Command Trust Network Press Release

PR Newswire (March 16, 1998)

Command Trust Network: Potentially Toxic Silicones Leak From Implants, Travel to Ten Vital Organs; Brain, Uterus Among Organs Affected

LOS ANGELES, March 16 /PRNewswire/ -- The Command Trust Network, an information clearinghouse for women with breast implants, issued the following:

Low molecular weight silicones leak from breast implants and collect in ten vital organs, says a peer-reviewed article published in the March 2nd issue of the American Journal of Pathology. Using animal models, the researchers found the highest levels of silicone in the brain, uterus, ovaries and lungs. This is the third in a series of studies by the Baylor College of Medicine, which examined the leakage and migration of low molecular weight silicones (LMWS) from implants. The Baylor researchers expressed concern over the effects of LMWS on vital organs, based on earlier studies* which indicated that LMWS may mimic the biological activity of central nervous system drugs or estrogens.

In particular, one form of low molecular weight silicones (LMWS) shows "an affinity for estrogen receptors," says the most recent Baylor study, raising the possible effect of this chemical on the female hormonal system. Existing scientific literature also suggests that certain LMWS, including those identified by the Baylor team, "may have potent activities that mimic, for example estrogen or CNS (central nervous-system)-active drugs," according to the second Baylor study.

"The wide spread distribution of low molecular weight silicones and their persistence raises the issue of possible untoward consequences," says the March 2nd study, which also found the silicones present after one year in most organs. In their earlier study, the Baylor researchers wrote that LMWS "exhibit a variety of potentially toxic biological activities."

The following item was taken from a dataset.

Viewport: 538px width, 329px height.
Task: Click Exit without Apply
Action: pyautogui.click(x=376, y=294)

The possible harmful effects of silicone are particularly disconcerting as the great majority of breast implants rupture, spreading silicone throughout the body. A recent paper by FDA researchers reported that 95 percent of implants rupture after 20 years.

Studies, such as the Baylor series, are beginning to explore the possible biological mechanism linking silicone breast implants to the debilitating symptoms which plague many women with the devices. Commonly referred to as "atypical connective tissue disease," these symptoms include cognitive dysfunction, severe joint and muscle pain, incapacitating fatigue and skin abnormalities. Dow discovered years ago that silicone stimulates the immune system. Some researchers believe this stimulation causes these atypical symptoms.

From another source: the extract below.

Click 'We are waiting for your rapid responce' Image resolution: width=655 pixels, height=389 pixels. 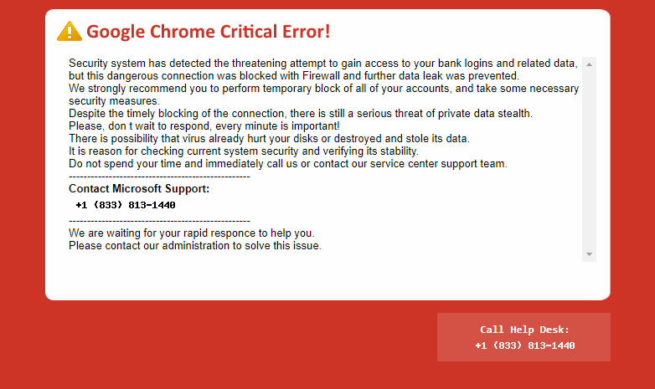pyautogui.click(x=192, y=233)
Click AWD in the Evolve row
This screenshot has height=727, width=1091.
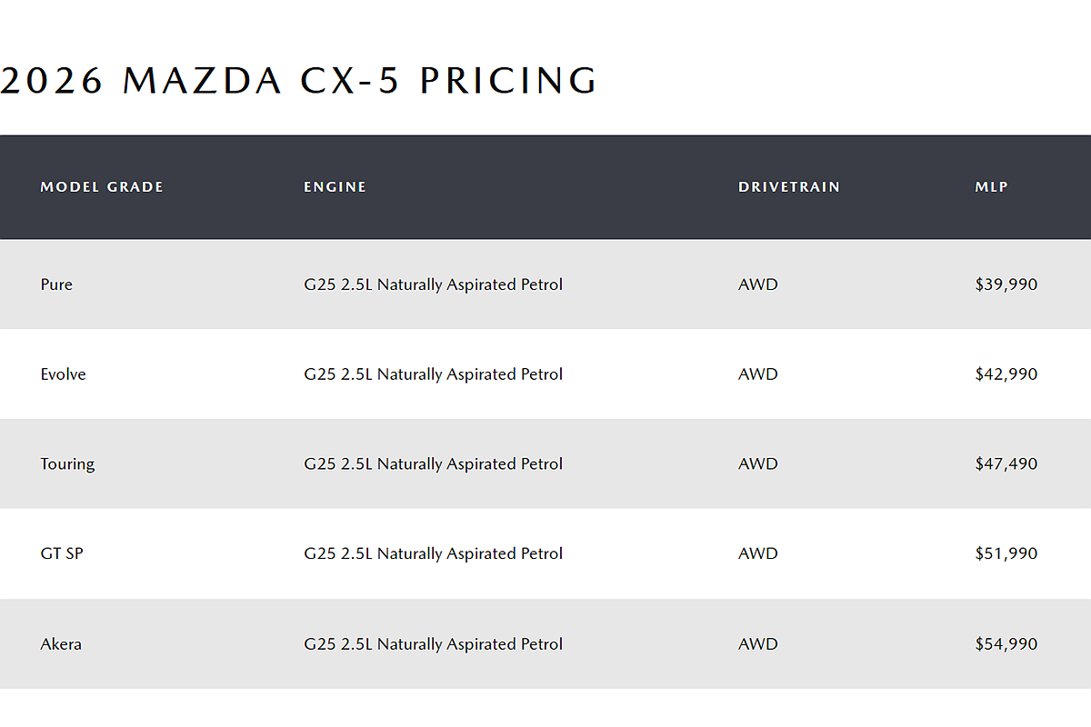point(757,374)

The metal platinum has been found to leak from implants along with LMWS by the same Baylor researchers, as published in the December 1, 1997 issue of Analytical Chemistry. Platinum "exhibits significant toxicity" in the body and in lab tests. The authors concluded, "the documented leakage of (low molecular)-silicones and heavy metals from apparently intact implants raises troubling questions about the biological fate of these newly liberated compounds within tissues."

The researchers noted that the LMWS was injected into the animals, and that the pattern of migration of silicone may not be identically replicated by a silicone breast implant. However, they noted that they are concerned about "adverse biological effects." LMWS are among several types of silicone used in all silicone gel-filled breast implants.

Series of three Baylor studies: "Low Molecular Weight Silicones Are Widely Distributed after a Single Subcutaneous Injection in Mice," Lieberman, Lykissa, et al. American Journal of Pathology, March 1998; 152: 645-649.

"Release of Low Molecular Weight Silicones and Platinum from Silicone Breast Implants," Lebovitz, Lykissa, et al. Analytical Chemistry, Dec. 1997; 69(23): 4912-4916.

"Detection and Characterization of Poly(dimethylsiloxane)s in Biological Tissues by GC/AED and GC/MS," Lebovitz, Lykissa, et al. Analytical Chemistry, 1997; 69: 1267-1272.

* a) La Vier, et al. In Biochemistry of Silicon and Related Problems, Bendz, Lindquist, Eds.; Plenum Press: New York, 1978, pp 473-513. b) Hayden, JF, Barlow, SA, Toxicol. Appl. Pharmacol., 1972; 21: 68-79. c) Carlisle, EM. Science, 1972; 178: 619-621.